# Work to complete
Extract all lines from the data beneath that include the word "each".
[[ Recorded information, beginning ]]
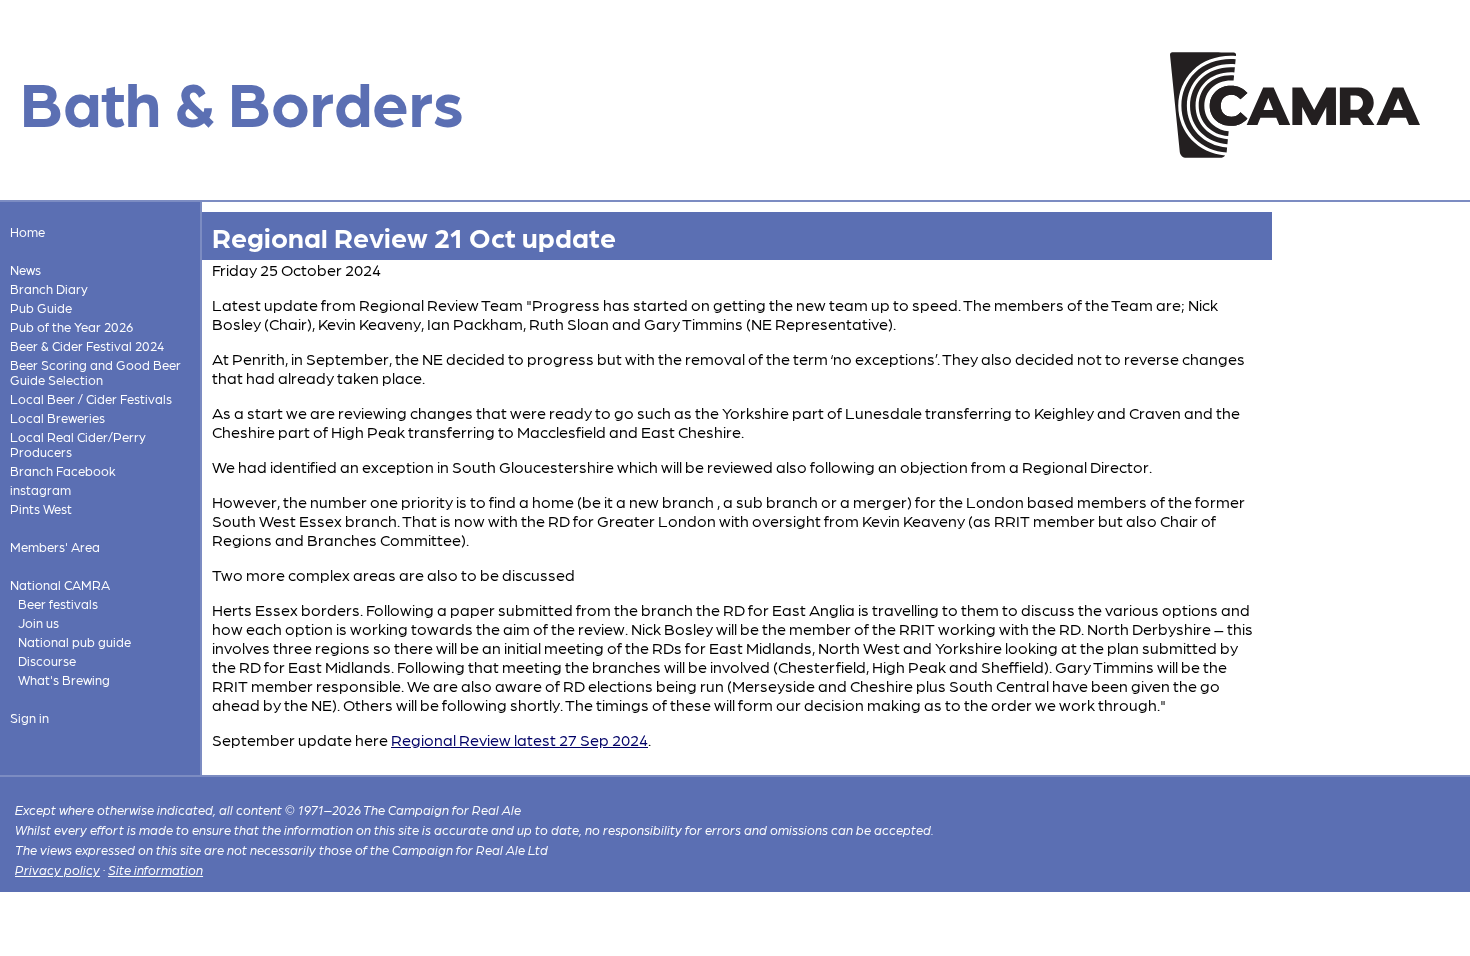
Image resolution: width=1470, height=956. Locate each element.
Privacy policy (57, 869)
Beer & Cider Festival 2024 (87, 345)
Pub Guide (41, 307)
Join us (38, 622)
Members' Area (55, 546)
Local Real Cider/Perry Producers (78, 444)
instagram (40, 489)
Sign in (29, 717)
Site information (155, 869)
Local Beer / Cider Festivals (91, 398)
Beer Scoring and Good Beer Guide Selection (95, 372)
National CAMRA (60, 584)
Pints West (41, 508)
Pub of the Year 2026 (71, 326)
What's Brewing (64, 679)
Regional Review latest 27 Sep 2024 (519, 739)
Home (27, 231)
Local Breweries (57, 417)
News (25, 269)
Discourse (47, 660)
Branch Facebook (63, 470)
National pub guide (74, 641)
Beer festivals (58, 603)
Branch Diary (49, 288)
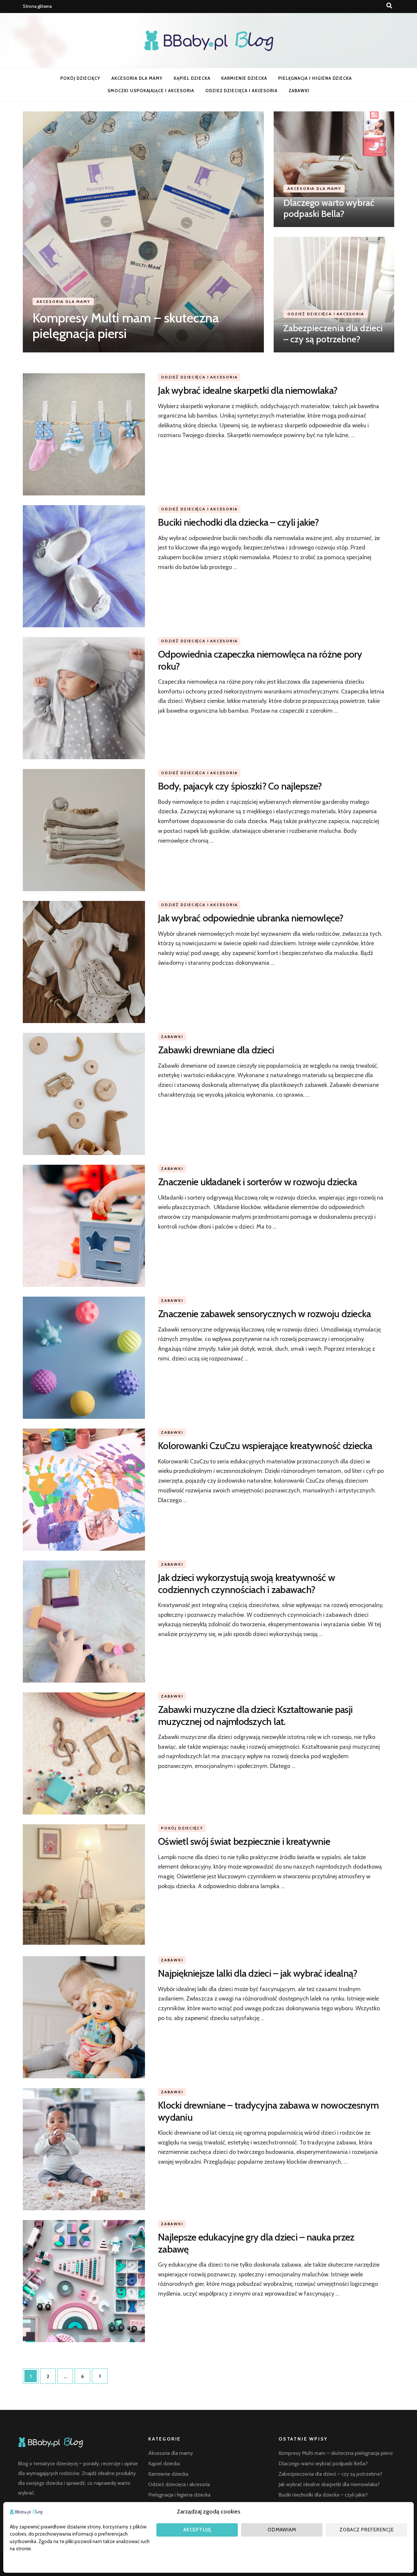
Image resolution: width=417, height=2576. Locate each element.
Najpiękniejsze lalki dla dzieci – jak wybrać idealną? (257, 1973)
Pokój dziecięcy (80, 78)
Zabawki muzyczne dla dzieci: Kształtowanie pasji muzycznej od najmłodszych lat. (255, 1715)
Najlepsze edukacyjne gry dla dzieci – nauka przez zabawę (256, 2243)
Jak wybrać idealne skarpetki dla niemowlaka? (247, 390)
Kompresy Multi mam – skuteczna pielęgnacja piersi (126, 325)
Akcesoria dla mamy (137, 78)
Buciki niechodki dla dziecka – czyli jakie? (238, 522)
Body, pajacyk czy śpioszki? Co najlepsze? (240, 786)
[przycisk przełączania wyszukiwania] (389, 6)
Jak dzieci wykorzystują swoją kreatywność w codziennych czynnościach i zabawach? (246, 1583)
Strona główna (37, 6)
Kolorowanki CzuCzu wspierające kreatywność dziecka (265, 1446)
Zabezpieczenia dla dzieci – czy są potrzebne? (333, 333)
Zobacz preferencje (366, 2530)
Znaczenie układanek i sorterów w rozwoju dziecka (257, 1182)
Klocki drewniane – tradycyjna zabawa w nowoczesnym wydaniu (268, 2111)
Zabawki (299, 90)
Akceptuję (197, 2530)
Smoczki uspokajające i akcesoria (151, 90)
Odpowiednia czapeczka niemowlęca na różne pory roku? (260, 660)
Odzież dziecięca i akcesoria (241, 90)
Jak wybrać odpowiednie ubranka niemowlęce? (250, 918)
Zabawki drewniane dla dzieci (216, 1050)
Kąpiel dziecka (192, 78)
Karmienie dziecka (244, 78)
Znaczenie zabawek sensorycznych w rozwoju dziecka (264, 1314)
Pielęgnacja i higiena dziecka (315, 78)
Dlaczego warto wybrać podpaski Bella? (328, 208)
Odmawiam (281, 2530)
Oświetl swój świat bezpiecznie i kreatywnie (244, 1841)
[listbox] (208, 231)
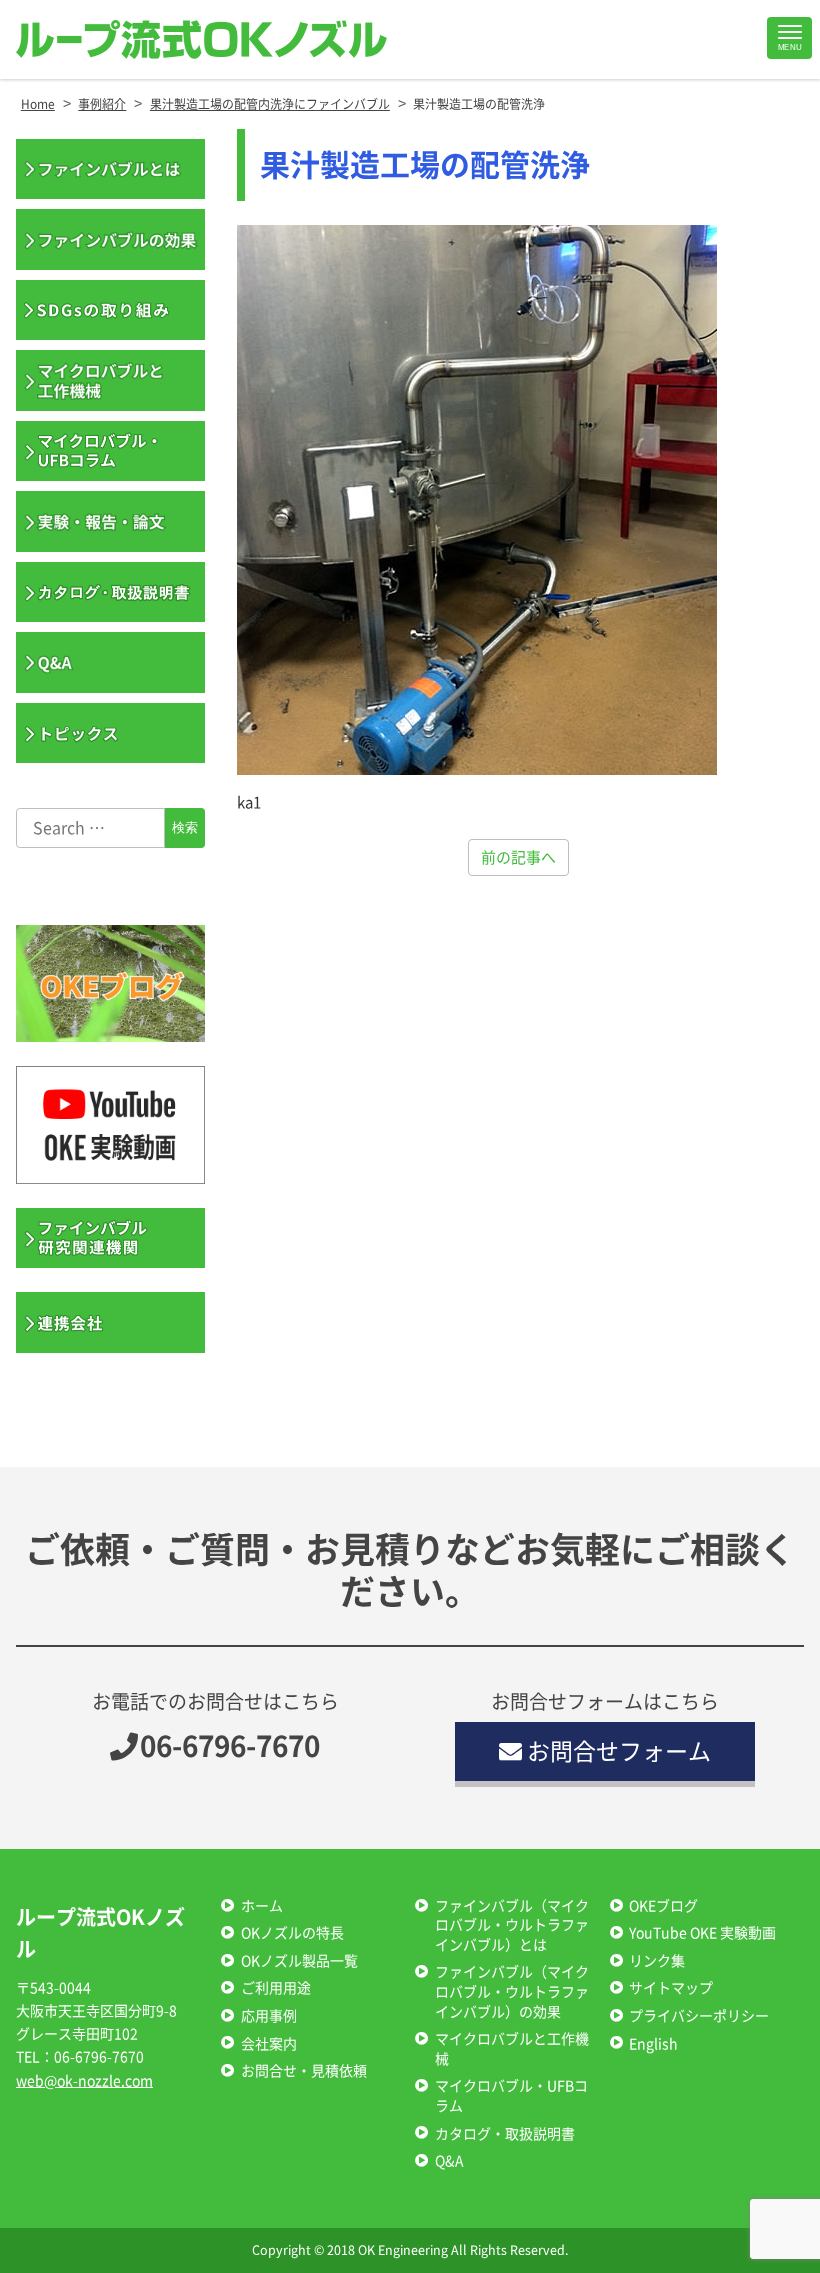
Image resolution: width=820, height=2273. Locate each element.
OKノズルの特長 (292, 1933)
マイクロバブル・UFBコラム (511, 2096)
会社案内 (269, 2044)
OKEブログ (663, 1906)
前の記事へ (518, 857)
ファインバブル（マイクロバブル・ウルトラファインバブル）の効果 (512, 1991)
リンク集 (657, 1961)
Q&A (449, 2161)
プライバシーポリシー (699, 2016)
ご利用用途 (276, 1988)
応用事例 (269, 2016)
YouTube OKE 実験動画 (702, 1933)
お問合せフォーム (619, 1751)
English (653, 2044)
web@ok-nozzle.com (84, 2081)
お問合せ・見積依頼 (304, 2071)
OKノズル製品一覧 (299, 1961)
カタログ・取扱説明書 (505, 2134)
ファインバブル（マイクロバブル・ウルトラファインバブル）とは (512, 1925)
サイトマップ (671, 1988)
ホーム (262, 1906)
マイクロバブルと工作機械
[[ Recorded information, end ]]
# The completed task
Image resolution: width=1470, height=956. Locate each element.
Image resolution: width=417, height=2576. Locate each element.
Image resolution: width=820, height=2273. Locate each element.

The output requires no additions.